(Stored records)

--------------------------------------------------

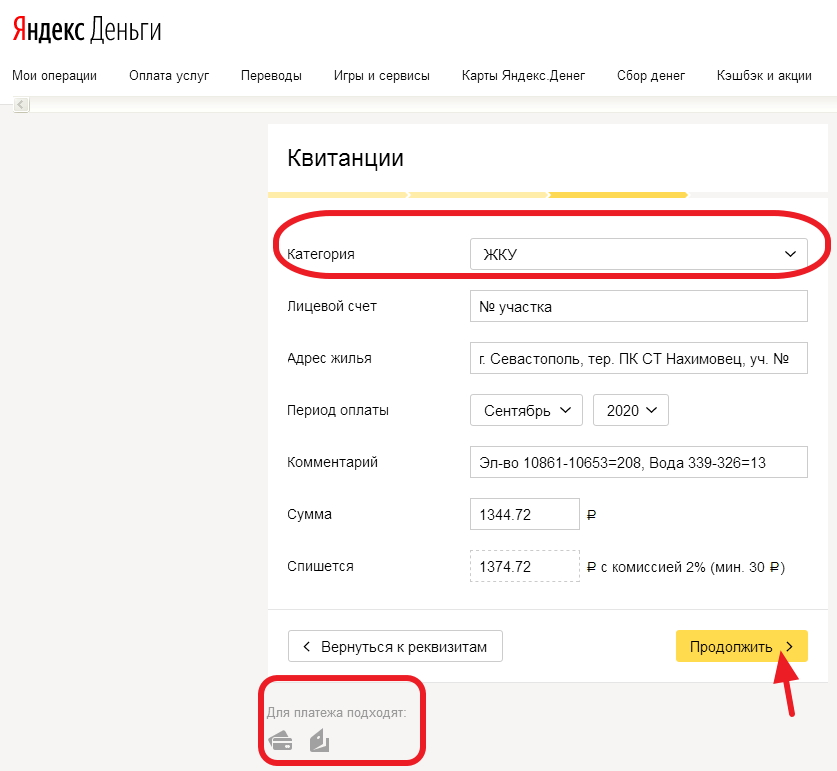Click Вернуться к реквизитам button
837x771 pixels.
tap(395, 647)
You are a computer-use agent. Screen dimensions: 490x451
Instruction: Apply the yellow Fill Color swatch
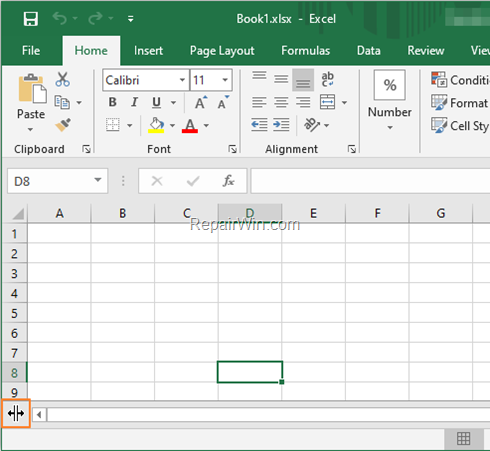tap(156, 125)
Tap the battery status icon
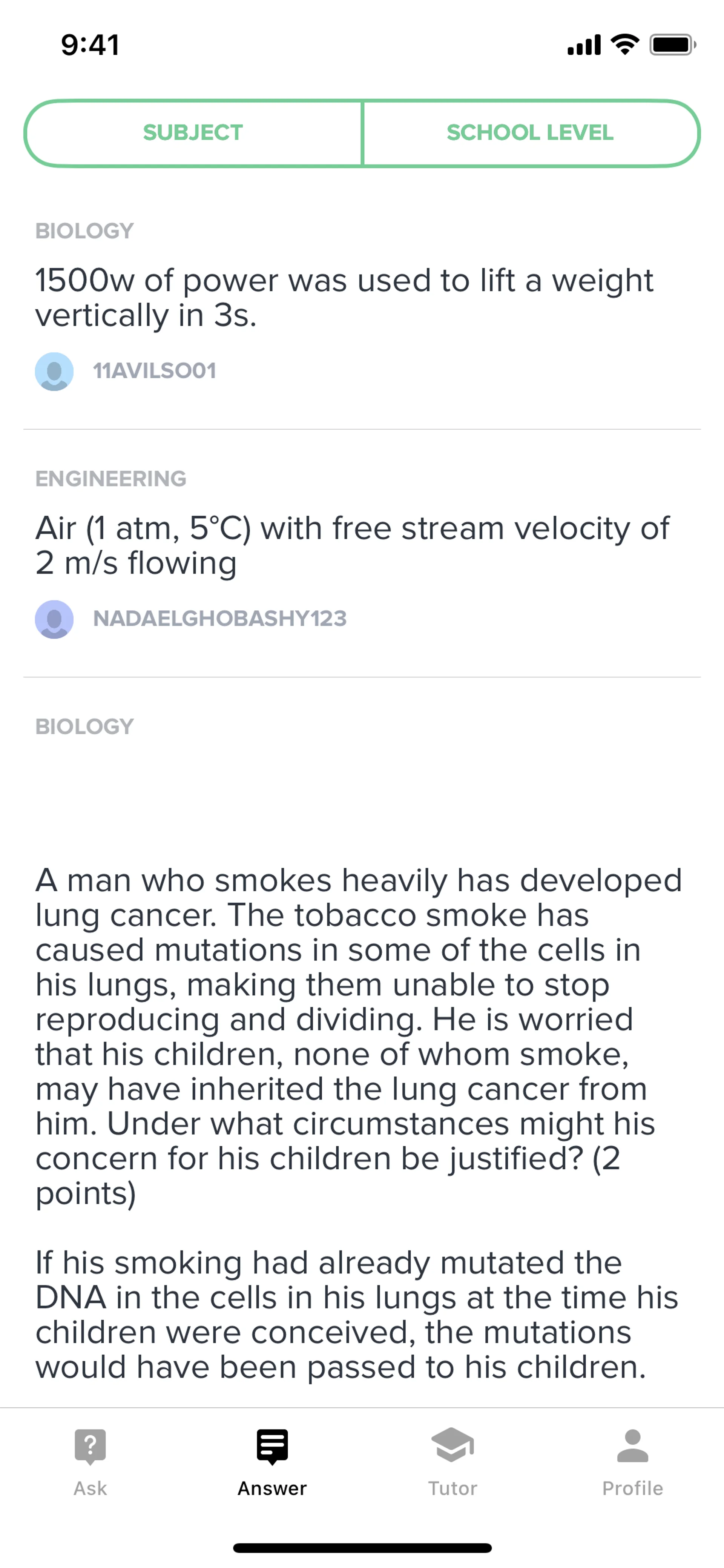The width and height of the screenshot is (724, 1568). tap(672, 45)
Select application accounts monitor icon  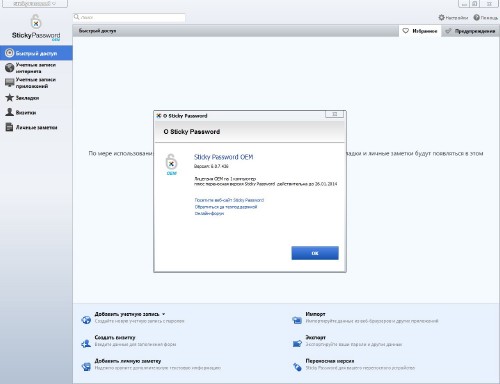click(x=9, y=82)
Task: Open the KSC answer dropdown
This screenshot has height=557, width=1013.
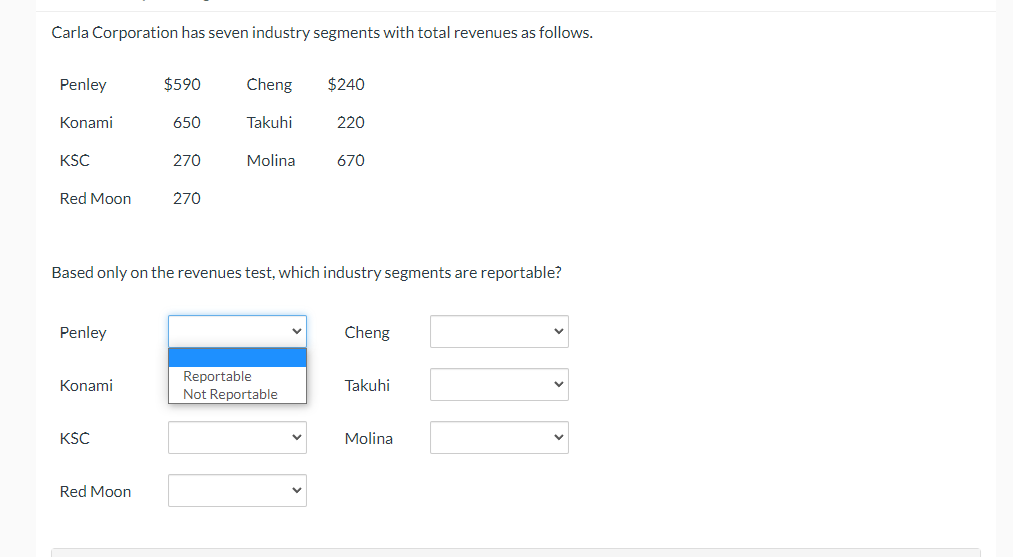Action: tap(237, 438)
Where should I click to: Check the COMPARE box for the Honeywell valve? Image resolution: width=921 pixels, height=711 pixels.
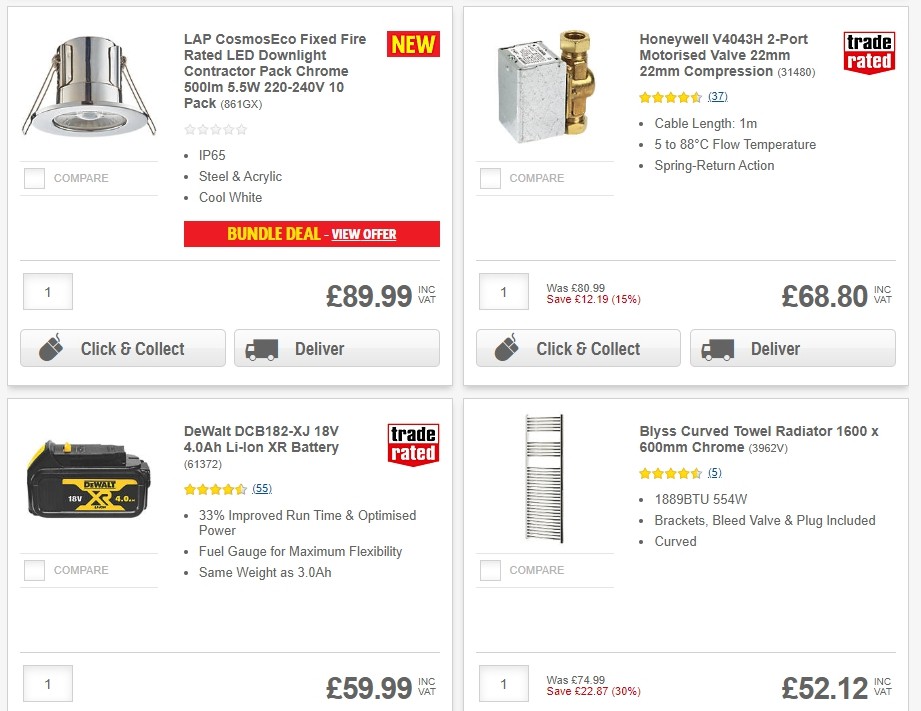click(x=489, y=177)
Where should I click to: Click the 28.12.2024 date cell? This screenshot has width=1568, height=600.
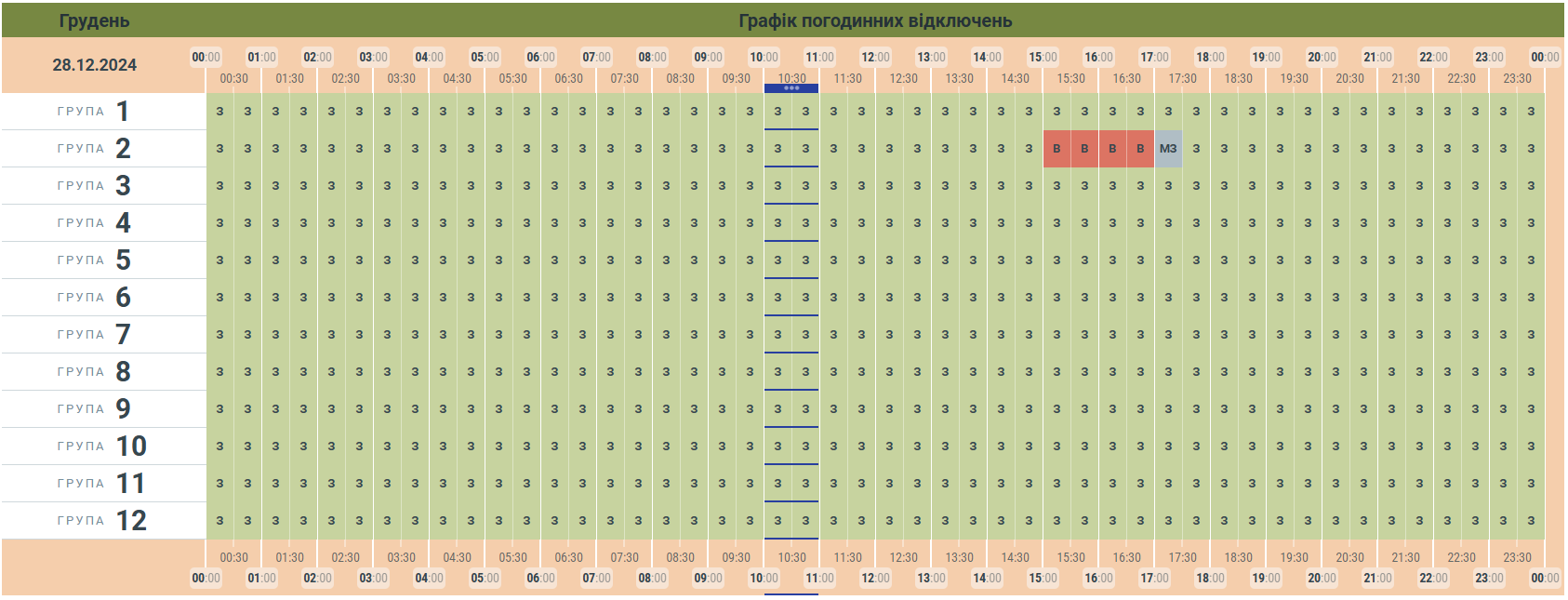pyautogui.click(x=94, y=65)
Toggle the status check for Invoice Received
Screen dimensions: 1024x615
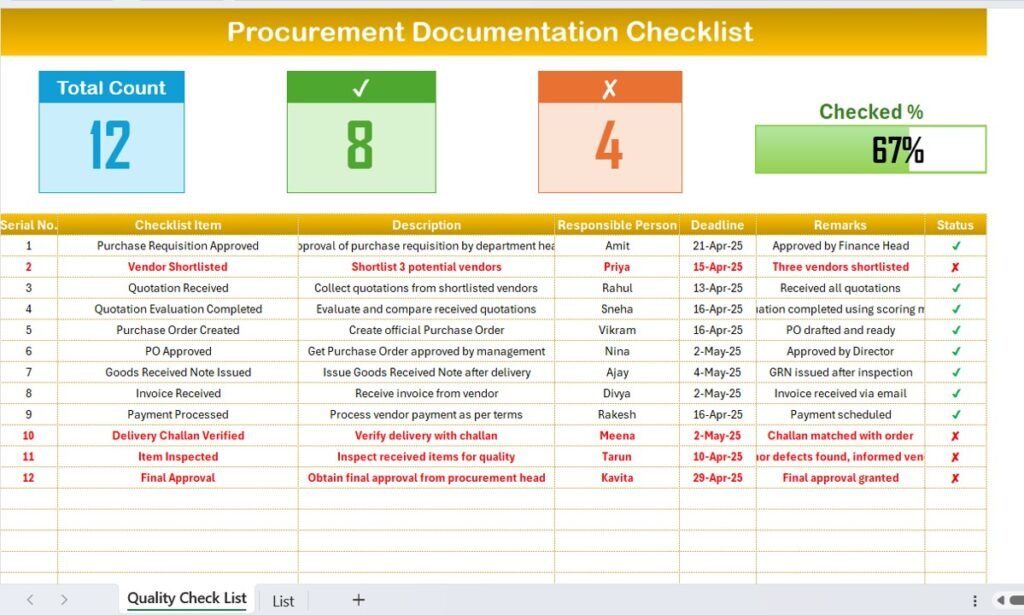[955, 393]
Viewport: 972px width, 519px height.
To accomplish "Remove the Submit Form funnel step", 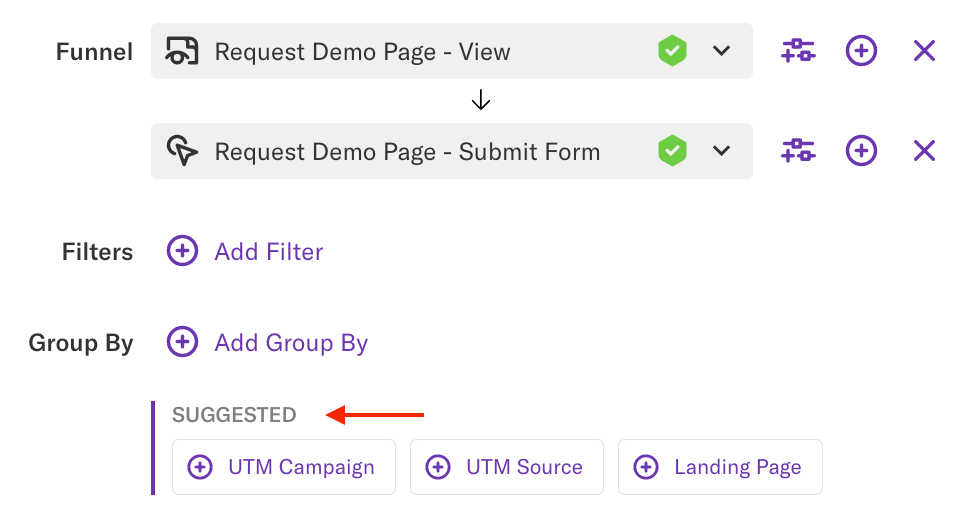I will point(924,151).
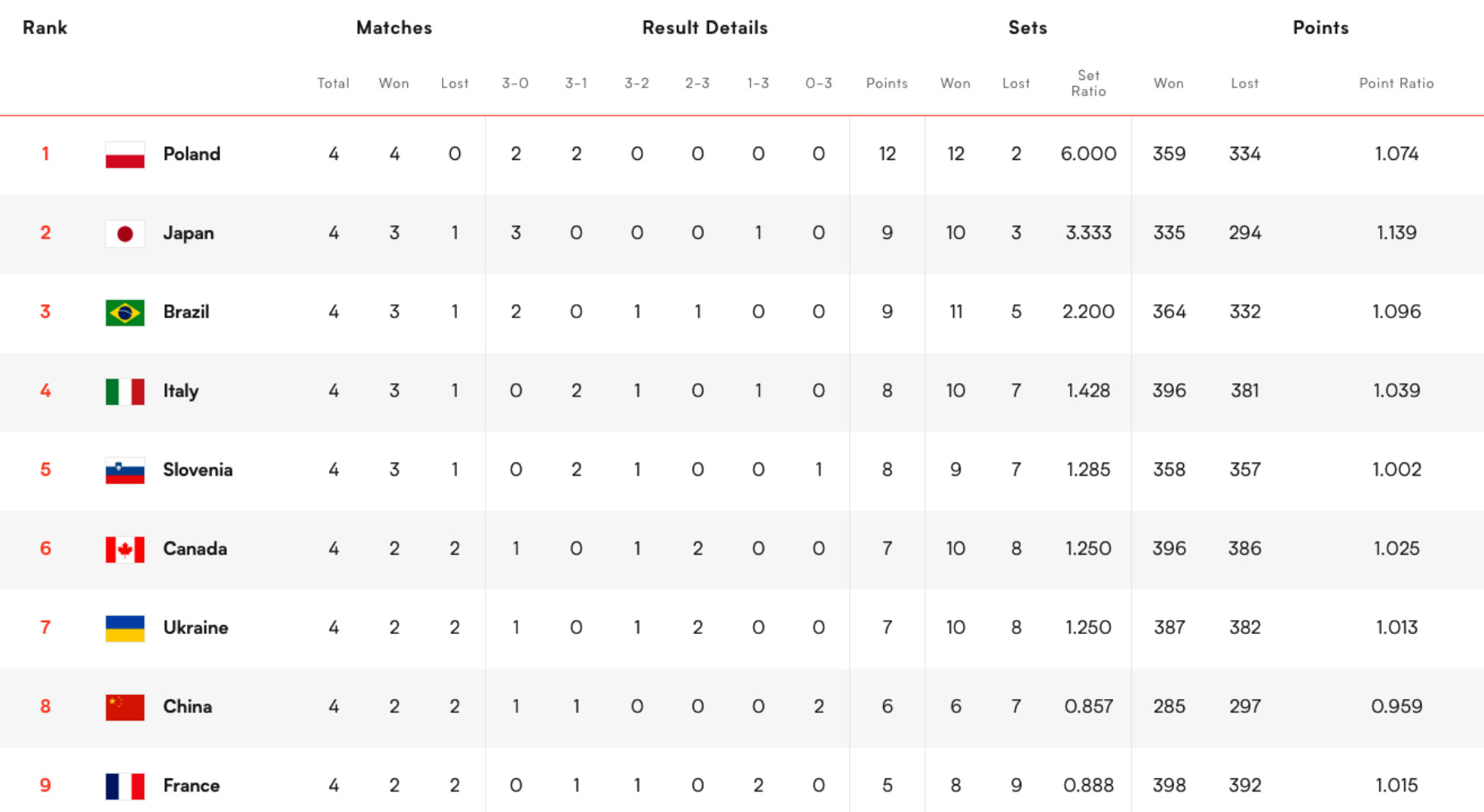This screenshot has width=1484, height=812.
Task: Select the Slovenia team name
Action: click(198, 470)
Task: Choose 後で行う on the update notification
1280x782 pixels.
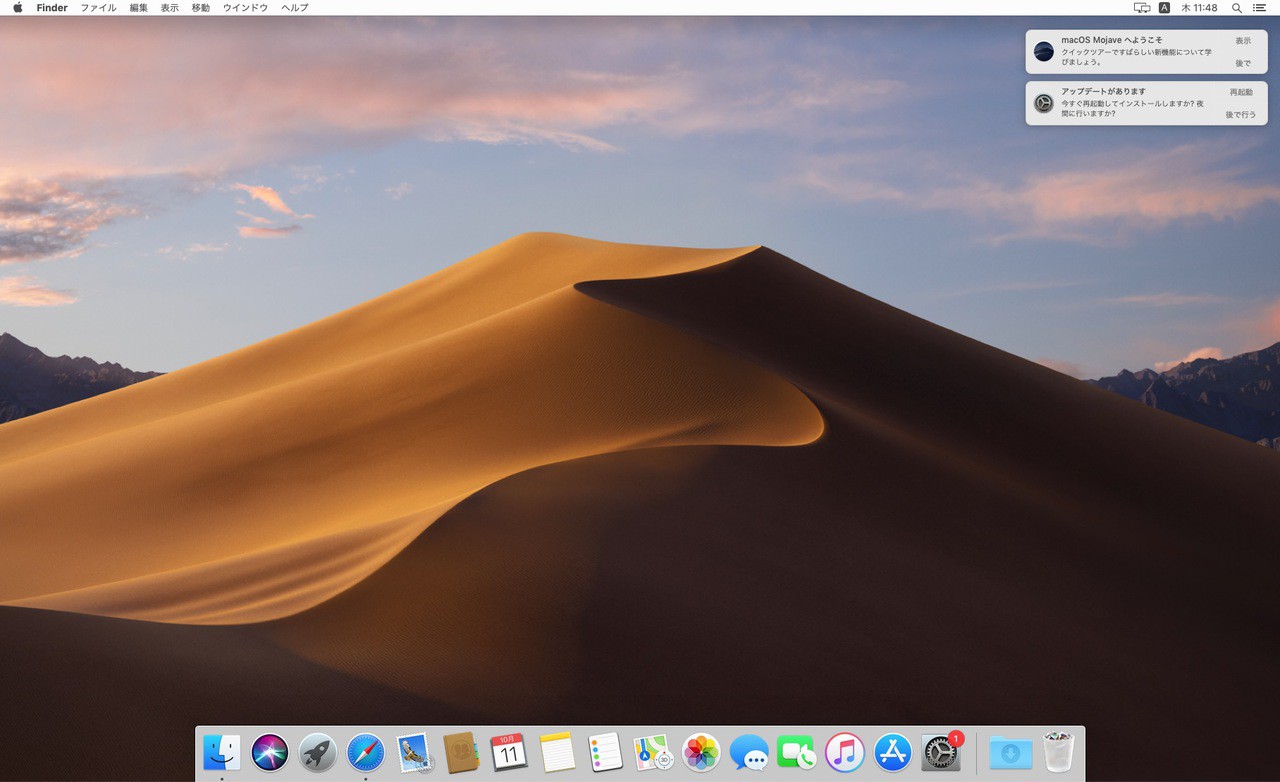Action: click(x=1241, y=115)
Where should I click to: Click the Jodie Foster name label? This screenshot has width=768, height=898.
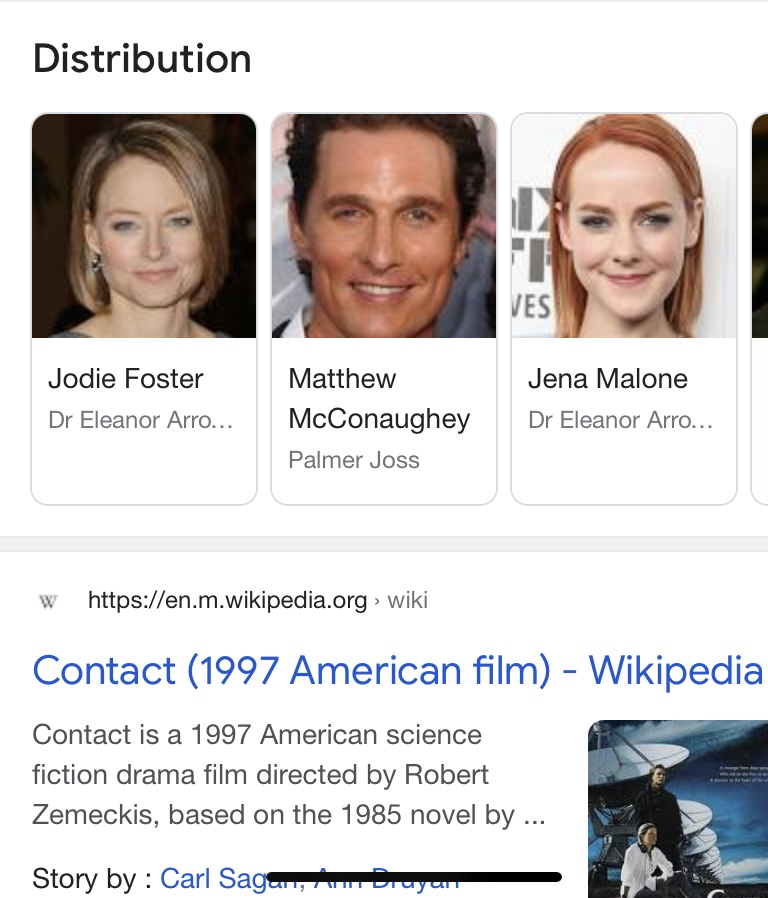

--------------------------------------------------

● WHAT IS BEING ASKED
Please output an exact repetition of the lines from the line containing "Task: Choose 後で行う on the update notification" to the end of the records, both included, with no pictures and no additional text.

● ANSWER FOR THIS EXERCISE
Task: Choose 後で行う on the update notification
1280x782 pixels.
Action: click(x=1241, y=115)
Where should I click to: Click the Jodie Foster name label? This screenshot has width=768, height=898.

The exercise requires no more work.